Hace un par de semanas publiqué un artículo sobre Trump. Lo escribí justo cuando subió al poder y en él advertía contra la tentación de minimizar su peligro y su anomalía, es decir, contra el optimismo ciego de aquellos que decían: estas alharacas son pura apariencia, luego se moderará y sus asesores lo harán entrar en razón… Pero para cuando el texto salió a la luz, 15 días después, se había quedado obsoleto, porque a esas alturas ya todo el mundo se tomaba en serio la ferocidad tabernaria del nuevo mandatario norteamericano. Así de fulminante ha sido su entrada en la escena política; así de gritona y de insolente, como si se tratara del plató de Gran Hermano y quisiera dejar claro desde el primer instante que él es el más chulo del lugar.
Por razones de imprenta, este artículo también tardará un par de semanas en publicarse, y ahora me amedrenta pensar qué podrá haber pasado en ese tiempo. Si Trump habrá invadido México para entonces, por ejemplo. En fin, diré una vez más que la única manera de luchar contra la deriva ultra de los Trump y los Brexit es la regeneración democrática. Acabar con la corrupción, con la injusticia y la hipocresía que han hecho que mucha gente ya no se sienta representada por nuestro sistema. Pero, por desgracia, no veo que nadie haga nada.
Si he mencionado a México no es por casualidad. Advierto con profundo desasosiego que estamos dejando a México muy solo frente a los empujones de ese energúmeno. Me refiero a la falta de apoyo de la comunidad internacional y especialmente de España; lo cual me recuerda una vez más el conocido y estremecedor poema del pastor Martin Niemöller, ese que empieza diciendo: “Cuando los nazis vinieron a llevarse a los comunistas, guardé silencio, porque yo no era comunista”. Luego, ya saben, se llevan sucesivamente a los socialdemócratas, a los sindicalistas y a los judíos con la misma falta de respuesta, tras lo cual el poema concluye: “Cuando vinieron a buscarme, no había nadie más que pudiera protestar”.

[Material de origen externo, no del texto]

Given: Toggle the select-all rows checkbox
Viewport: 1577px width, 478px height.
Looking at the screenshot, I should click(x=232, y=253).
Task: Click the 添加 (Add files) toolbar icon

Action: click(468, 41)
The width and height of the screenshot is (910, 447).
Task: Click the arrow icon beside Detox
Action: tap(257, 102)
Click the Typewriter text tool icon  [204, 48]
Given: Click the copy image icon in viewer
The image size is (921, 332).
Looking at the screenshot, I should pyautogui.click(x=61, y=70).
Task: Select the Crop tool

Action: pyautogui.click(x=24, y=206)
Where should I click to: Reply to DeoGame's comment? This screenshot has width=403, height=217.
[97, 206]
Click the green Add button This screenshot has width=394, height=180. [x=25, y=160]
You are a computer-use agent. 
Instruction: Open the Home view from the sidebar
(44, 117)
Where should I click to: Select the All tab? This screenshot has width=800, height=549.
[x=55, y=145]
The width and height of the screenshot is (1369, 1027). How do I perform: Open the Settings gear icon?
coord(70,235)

Mientras tanto, Trump se aporrea el pecho como un gorila, cuelga el teléfono a los presidentes de otros países y dice cosas como: “El mundo tiene muchos problemas y los voy a arreglar yo, ¿ok?”. La mentecatez de su comportamiento apabulla y aterroriza, teniendo en cuenta el poder que maneja. Se diría que algo no funciona bien en su cabeza. David Owen, neurólogo y dos veces ministro laborista en Reino Unido, tiene un ensayo formidable, En el poder y en la enfermedad, en el que, citando un estudio de 2006, dice que el 29% de todos los presidentes de Estados Unidos sufrieron dolencias psíquicas mientras estaban en el cargo, y que el 49% de ellos mostraron indicios de trastorno mental en algún momento de sus vidas, unas cifras que al médico Owen le parecen altas y a mí desde luego elevadísimas, sobre todo si se comparan con la media de la población en general, que, según la OMS, es más o menos del 22%.
Una siente la tentación de pensar que este Trump es un demente como Calígula, pero en cualquier caso el verdadero problema no es ya el trastorno mental (según Owen, Lincoln caía en profundas depresiones y Roosevelt padecía probablemente un trastorno bipolar, y fueron unos políticos muy notables), sino la bravuconería, la falta de empatía, el machismo, el abuso de poder. El problema es ser mala persona, en fin, de la misma manera que Calígula pasó a la historia por su crueldad.
Y es que el mensaje que manda Trump al mundo es simplemente de odio. Te odio y soy más fuerte. Te odio y voy a aplastarte. Hay gente que es así, que basa su vida en odiar a los demás. Tal vez teman no poder ser lo suficientemente amados y entonces escogen ser temidos.
Qué pobrísimo, que patológico sustituto del cariño es el miedo reflejado en los ojos del prójimo. Es una construcción emocional fallida, semejante a la del acosador infantil. Me es fácil imaginar al niño Trump metiendo la cabeza de un compañero de clase en el retrete. Y lo peor de esa actitud es que genera miseria moral en el entorno (todos los cobardes que callan ante sus abusos) y además fomenta una respuesta feroz. El odio aviva el odio. La Tierra es un patio de colegio recorrido por vientos de necedad y furia.